UNA DE ESAS NOCHES SIN ROPA

UNA DE ESAS NOCHES SIN ROPA

El cambio de música pronostica el inicio del strip-tease. La expectativa acelera el latido y el licor destierra el prejuicio, desinhinbiendo los deseos femeninos surgidos por la ansiedad del ritual erótico.

21 de febrero 2003 , 12:00 a.m.

El cambio de música pronostica el inicio del strip-tease. La expectativa acelera el latido y el licor destierra el prejuicio, desinhinbiendo los deseos femeninos surgidos por la ansiedad del ritual erótico.

Las miradas se tropiezan, cómplices, en el goce fugaz de lo prohibido, visual o táctil, dependiendo de la autocensura. Un aplauso colectivo delata la aparición en el escenario de Esteban, cuyo juego de seducción secuestra las pupilas dilatadas de las asistentes.

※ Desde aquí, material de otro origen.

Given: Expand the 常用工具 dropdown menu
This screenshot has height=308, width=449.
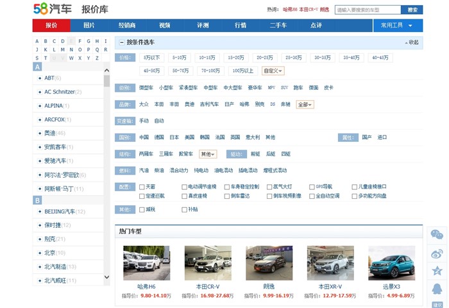Looking at the screenshot, I should point(398,26).
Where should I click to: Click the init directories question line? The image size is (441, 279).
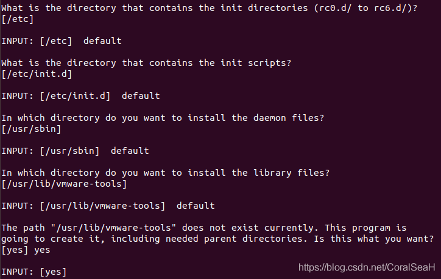pyautogui.click(x=213, y=8)
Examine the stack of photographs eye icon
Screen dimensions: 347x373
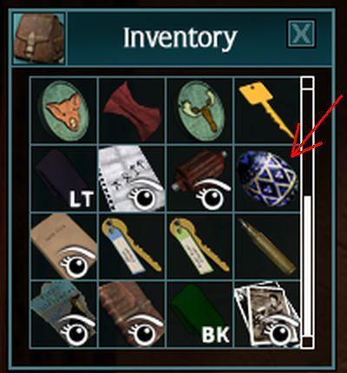(x=279, y=331)
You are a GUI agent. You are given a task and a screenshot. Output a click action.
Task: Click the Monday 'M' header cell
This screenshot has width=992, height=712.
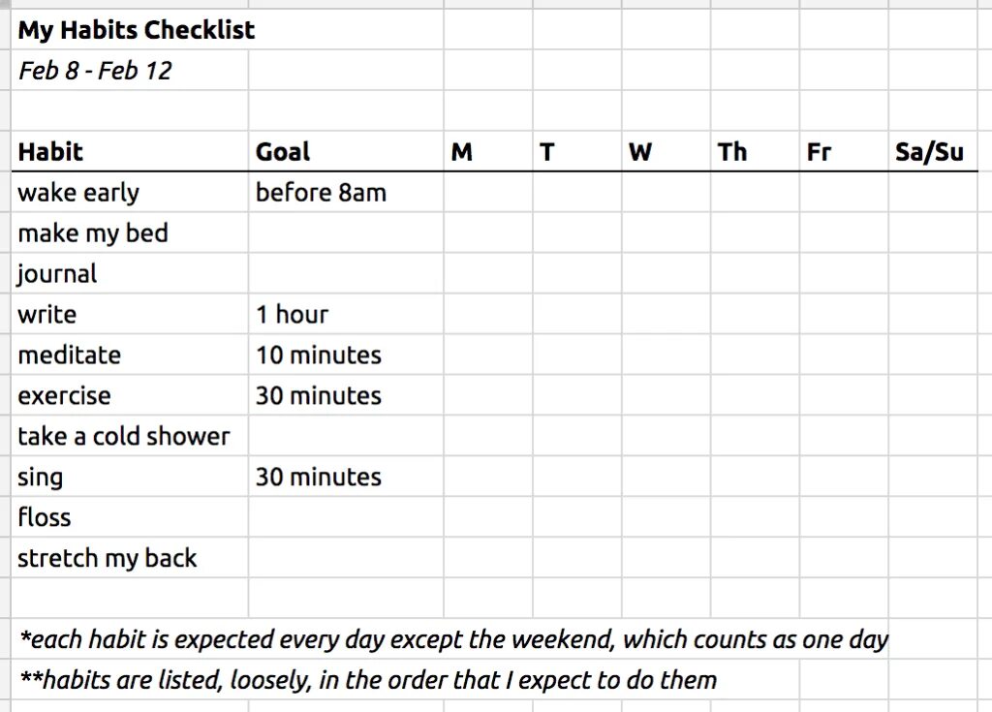pos(488,151)
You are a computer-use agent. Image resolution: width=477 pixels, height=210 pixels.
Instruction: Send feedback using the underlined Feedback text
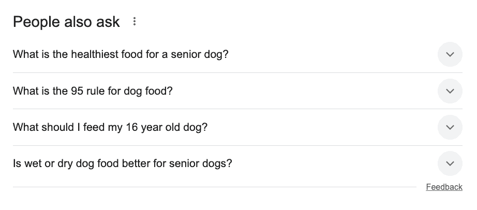click(x=444, y=187)
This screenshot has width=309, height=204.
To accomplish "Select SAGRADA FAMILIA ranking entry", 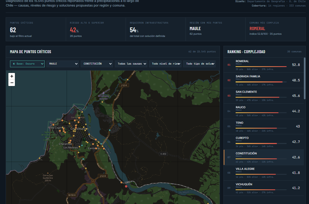I will point(264,80).

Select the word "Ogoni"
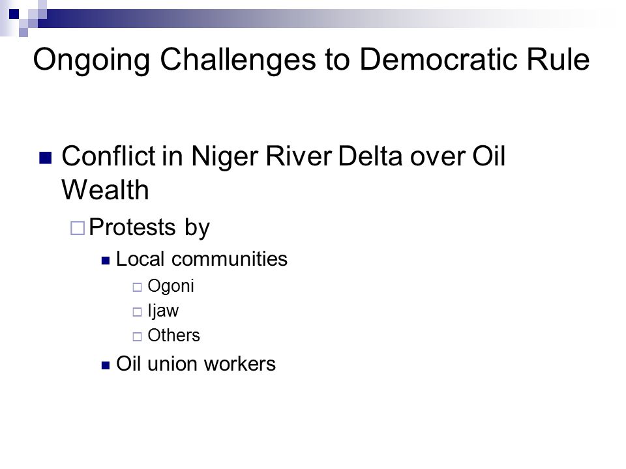[x=170, y=287]
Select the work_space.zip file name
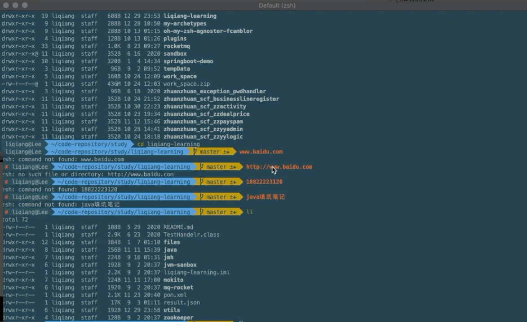Screen dimensions: 527x322 point(186,84)
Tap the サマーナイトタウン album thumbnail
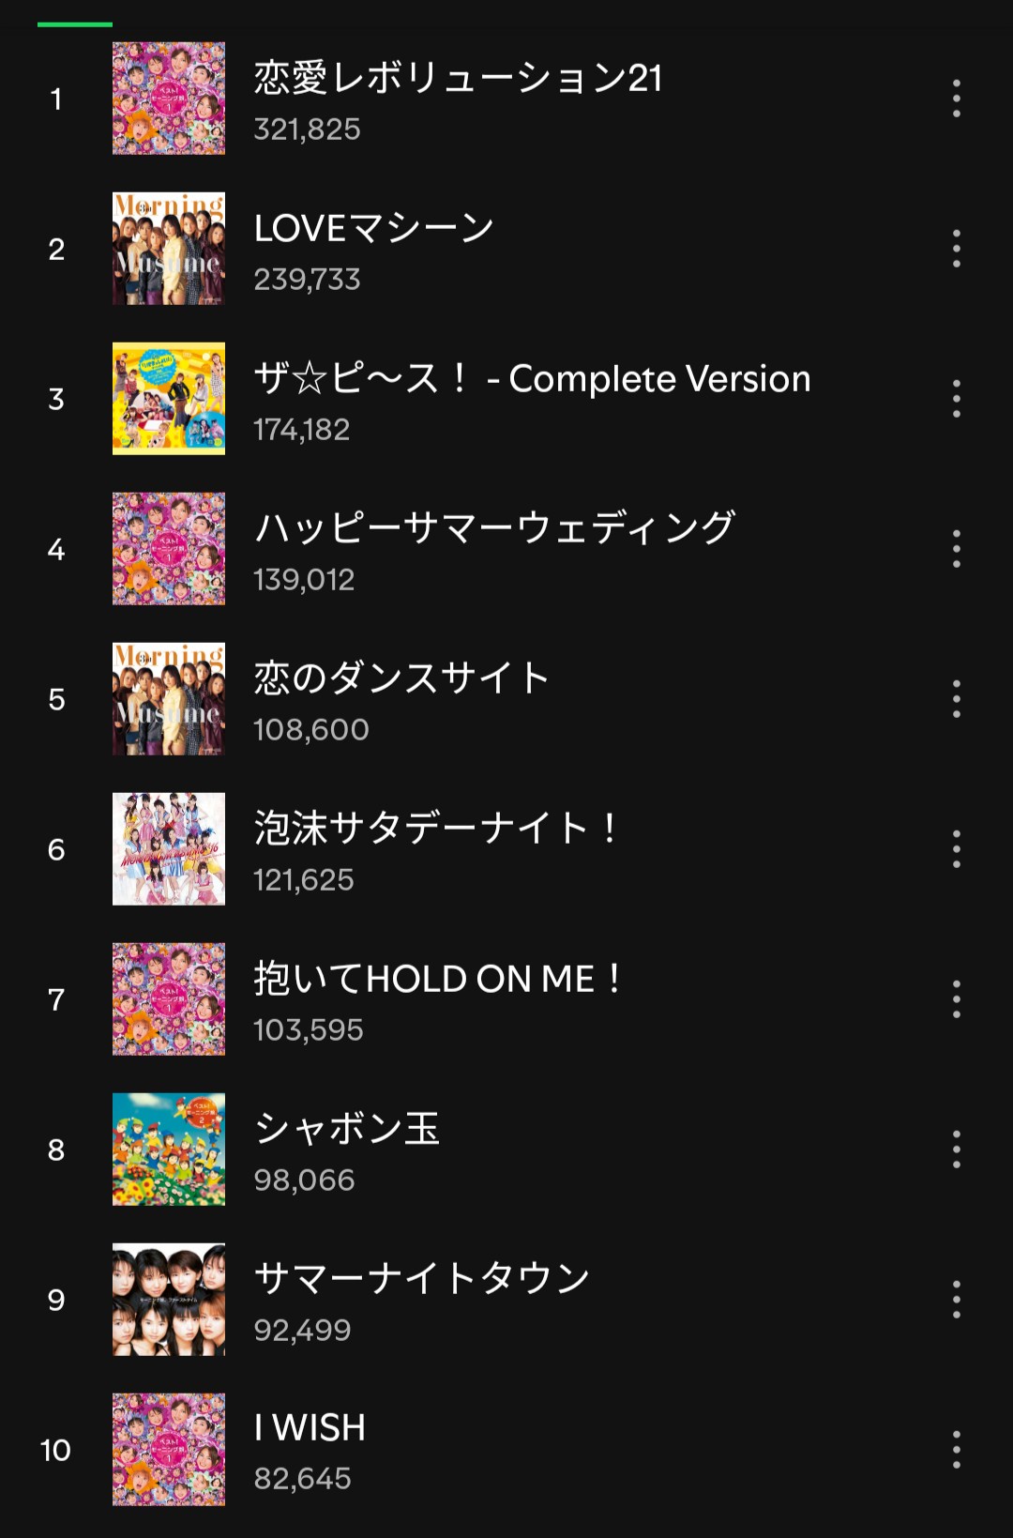The width and height of the screenshot is (1013, 1538). pyautogui.click(x=169, y=1300)
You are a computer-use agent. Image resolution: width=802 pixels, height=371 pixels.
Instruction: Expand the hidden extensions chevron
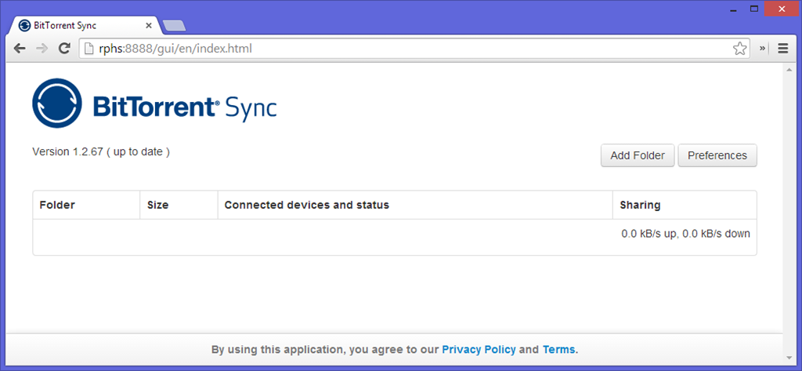pos(763,49)
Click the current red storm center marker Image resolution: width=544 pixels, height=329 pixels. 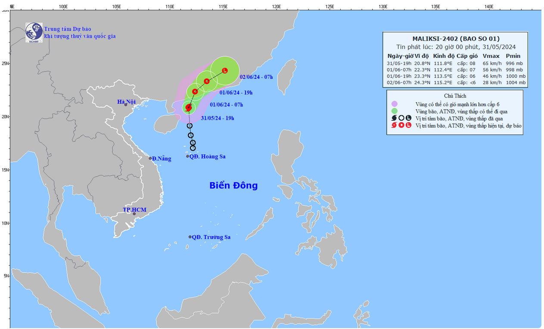[x=188, y=107]
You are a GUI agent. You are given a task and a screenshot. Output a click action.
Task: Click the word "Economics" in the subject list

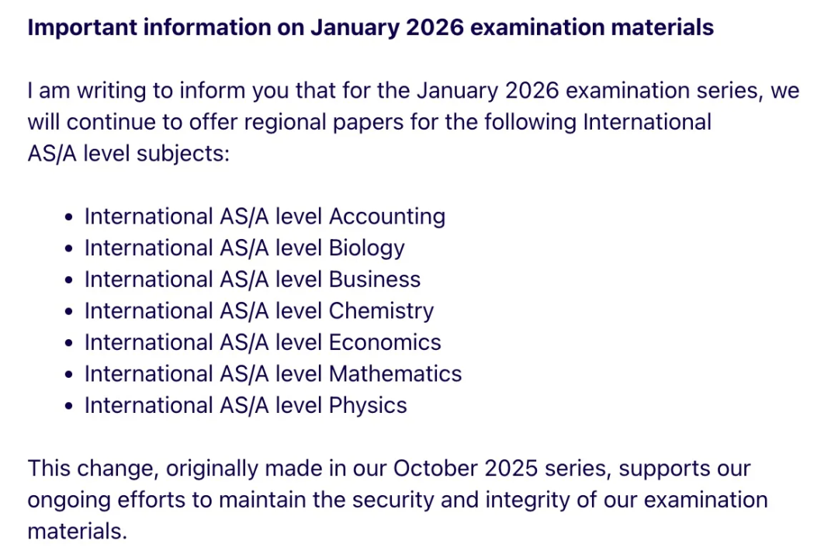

"Seducir es morir como realidad y producirse como ilusión", dice el pensador francés Jean Baudrillard. Por eso, Esteban con su 1,83 se convierte en el espejo que refleja el anhelo insatisfecho de ellas, devolviéndoles lo que nunca les han dado.

El primer botón desabrocha la histeria. Varias prendas al piso, pectorales amplios, abdominales que semejan una chocolatina y un par de tragos más exilian la timidez. Ahora, las miradas embisten, lascivas, la geometría corporal de Esteban, quien con el ritmo frenético de sus caderas las esquiva o las despega.

Se inicia el lap dance o roce de los cuerpos. Hiperrealismo del goce femenino. Grado cero de la censura mental, moral o erótica. Manos ávidas y otras nerviosas acarician la piel de Esteban.

Ya no es una tanga lo que contonea sino una caja registradora, o mejor, es una especie de altar que recibe las ofrendas por el deseo cumplido. Un collar de billetes rodea su cintura. Todo está consumado.

Aplausos, pensamientos húmedos y conversaciones incandescentes congestionan el ambiente.

Minutos después, el bailarín recibe su paga por la presentación. Su celular suena y se marcha del lugar, al parecer, a cumplir con otro contrato ( una despedida de solteras donde su cuerpo vale 200.000 pesos) para continuar con este "juego de velos".

Solo flota una incógnita: si el verdadero strip-tease lo hace quien se quita la ropa o quienes desnudan sus deseos.